Based on the foregoing, I conclude that this Court lacks jurisdiction to hear this matter due to Petitioner’s failure to file a written request for Board review within 15 days after receiving notice of the Department’s staff decision.

ORDER

IT IS THERFORE ORDERED that this proceeding be, and hereby is, DISMISSED, WITH PREJUDICE.

AND IT IS SO ORDERED.

__________________________________

JOHN D. MCLEOD

Administrative Law Judge

March 21, 2007

Columbia, South Carolina.



[1] See State v. Gordon, 356 S.C. 143, 152, 588 S.E.2d 105, 110 (2003) (stating that a court should not consider the particular clause being construed in isolation, but should read it in conjunction with the purpose of the whole statute and the policy of the law); Adams v. Texfi Industries, 320 S.C. 213, 464 S.E.2d 109 (1995) (stating that, in construing a statute, the court looks to the language as a whole in light of its manifest purpose); MRI at Belfair, LLC v. S.C. Dept. of Health and Env. Control, Docket No. 06-ALJ-07-0714-CC (October 18, 2006) (Administrative Law Judge Ralph King Anderson, III)(holding that under section 44-1-60, Board review is a mandatory prerequisite to any review by the Administrative Law Court).

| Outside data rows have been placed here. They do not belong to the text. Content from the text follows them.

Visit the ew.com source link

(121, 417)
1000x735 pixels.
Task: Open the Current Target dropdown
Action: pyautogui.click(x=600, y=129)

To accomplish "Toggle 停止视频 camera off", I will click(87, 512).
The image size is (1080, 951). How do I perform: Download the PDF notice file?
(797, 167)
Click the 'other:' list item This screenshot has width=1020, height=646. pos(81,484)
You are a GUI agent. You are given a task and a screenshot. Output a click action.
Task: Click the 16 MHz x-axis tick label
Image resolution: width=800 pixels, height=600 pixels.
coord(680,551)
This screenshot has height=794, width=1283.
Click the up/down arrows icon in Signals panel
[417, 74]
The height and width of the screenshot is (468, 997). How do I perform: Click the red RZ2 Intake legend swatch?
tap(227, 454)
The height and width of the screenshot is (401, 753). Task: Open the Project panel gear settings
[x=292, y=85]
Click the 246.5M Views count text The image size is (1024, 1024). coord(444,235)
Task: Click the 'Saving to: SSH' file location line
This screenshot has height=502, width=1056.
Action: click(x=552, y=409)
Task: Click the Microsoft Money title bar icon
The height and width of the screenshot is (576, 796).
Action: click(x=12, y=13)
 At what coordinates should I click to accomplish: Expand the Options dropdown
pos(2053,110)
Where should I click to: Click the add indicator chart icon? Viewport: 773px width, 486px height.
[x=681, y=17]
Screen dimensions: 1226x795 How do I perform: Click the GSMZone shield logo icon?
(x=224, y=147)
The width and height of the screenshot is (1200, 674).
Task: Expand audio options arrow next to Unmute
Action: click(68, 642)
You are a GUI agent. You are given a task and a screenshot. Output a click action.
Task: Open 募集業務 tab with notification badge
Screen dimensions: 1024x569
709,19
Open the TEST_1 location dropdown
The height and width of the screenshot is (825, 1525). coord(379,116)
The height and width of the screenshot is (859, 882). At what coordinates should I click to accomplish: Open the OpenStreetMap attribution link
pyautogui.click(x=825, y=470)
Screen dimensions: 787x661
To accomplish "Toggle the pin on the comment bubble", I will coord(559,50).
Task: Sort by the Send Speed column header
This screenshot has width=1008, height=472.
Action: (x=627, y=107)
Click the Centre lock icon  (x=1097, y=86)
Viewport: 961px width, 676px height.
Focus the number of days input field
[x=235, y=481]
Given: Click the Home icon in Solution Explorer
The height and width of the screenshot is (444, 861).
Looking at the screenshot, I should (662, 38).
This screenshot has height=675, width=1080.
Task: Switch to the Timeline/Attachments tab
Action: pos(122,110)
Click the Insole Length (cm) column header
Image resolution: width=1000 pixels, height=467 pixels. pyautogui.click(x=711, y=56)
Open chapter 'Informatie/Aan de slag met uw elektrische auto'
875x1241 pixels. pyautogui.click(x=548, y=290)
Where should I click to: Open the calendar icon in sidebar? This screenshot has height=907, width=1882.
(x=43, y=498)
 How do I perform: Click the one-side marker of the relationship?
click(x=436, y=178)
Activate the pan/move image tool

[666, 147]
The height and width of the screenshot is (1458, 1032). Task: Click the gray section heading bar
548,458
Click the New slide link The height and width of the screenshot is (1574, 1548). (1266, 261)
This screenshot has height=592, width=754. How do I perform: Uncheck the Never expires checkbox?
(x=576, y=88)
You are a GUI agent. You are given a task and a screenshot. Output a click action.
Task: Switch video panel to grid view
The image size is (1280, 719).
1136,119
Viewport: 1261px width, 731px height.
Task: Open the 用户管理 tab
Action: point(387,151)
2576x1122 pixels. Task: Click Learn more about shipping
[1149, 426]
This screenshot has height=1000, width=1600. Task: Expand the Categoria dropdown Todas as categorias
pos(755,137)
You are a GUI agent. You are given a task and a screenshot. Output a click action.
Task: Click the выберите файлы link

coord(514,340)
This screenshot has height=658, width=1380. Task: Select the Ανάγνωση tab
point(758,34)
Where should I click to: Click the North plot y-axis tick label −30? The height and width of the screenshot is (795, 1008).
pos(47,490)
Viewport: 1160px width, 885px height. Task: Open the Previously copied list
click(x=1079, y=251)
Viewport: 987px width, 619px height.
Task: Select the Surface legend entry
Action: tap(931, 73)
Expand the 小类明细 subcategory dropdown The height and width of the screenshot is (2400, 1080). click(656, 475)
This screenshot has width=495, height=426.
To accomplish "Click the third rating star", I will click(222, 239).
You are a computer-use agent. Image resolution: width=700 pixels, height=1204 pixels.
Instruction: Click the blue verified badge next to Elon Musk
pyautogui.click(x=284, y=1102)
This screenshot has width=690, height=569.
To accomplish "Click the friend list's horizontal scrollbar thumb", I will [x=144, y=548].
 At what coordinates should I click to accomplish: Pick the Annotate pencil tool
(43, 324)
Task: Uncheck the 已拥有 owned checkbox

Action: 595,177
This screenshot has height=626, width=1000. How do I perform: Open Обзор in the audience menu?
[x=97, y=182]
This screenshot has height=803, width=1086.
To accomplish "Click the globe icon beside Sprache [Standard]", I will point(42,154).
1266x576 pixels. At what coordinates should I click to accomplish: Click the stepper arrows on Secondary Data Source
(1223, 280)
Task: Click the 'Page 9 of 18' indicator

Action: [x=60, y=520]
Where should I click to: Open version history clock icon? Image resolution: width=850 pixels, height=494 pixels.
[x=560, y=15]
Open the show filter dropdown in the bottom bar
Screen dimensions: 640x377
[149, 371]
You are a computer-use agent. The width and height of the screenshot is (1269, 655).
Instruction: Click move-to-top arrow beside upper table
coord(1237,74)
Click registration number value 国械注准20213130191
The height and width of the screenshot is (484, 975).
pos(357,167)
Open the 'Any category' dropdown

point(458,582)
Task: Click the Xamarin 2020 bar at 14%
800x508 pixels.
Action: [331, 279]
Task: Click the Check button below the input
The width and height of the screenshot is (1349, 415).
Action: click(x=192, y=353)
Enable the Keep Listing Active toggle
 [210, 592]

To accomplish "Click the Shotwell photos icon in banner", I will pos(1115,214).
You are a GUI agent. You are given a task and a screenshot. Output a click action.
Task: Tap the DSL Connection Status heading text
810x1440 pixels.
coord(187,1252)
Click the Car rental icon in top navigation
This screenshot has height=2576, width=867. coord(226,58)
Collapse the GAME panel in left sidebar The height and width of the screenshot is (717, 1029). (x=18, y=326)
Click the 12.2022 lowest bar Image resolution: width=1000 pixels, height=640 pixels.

[2] See MRI at Belfair, LLC v. S.C. Dept. of Health and Env. Control, Docket No. 06-ALJ-07-0714-CC (October 18, 2006) (Administrative Law Judge Ralph King Anderson, III)(holding that the time to seek Board review of the Department’s decision runs from the affected person’s receipt of notice of the decision); cf. Re: Appeals from Administrative Decisions, S.C. Sup. Ct. Order dated August 15, 2006 (finding that the legislature intended for the time to seek judicial review or quasi-judicial review under Act 387 to run from receipt of the administrative decision); Hamm v. S.C. Public Service Comm’n, 287 S.C. 180, 336 S.E. 2d 470 (1985) (holding that the time to seek judicial review under S.C. Code Ann. § 1-23-380 ran from the receipt rather than the issuance of the agency decision).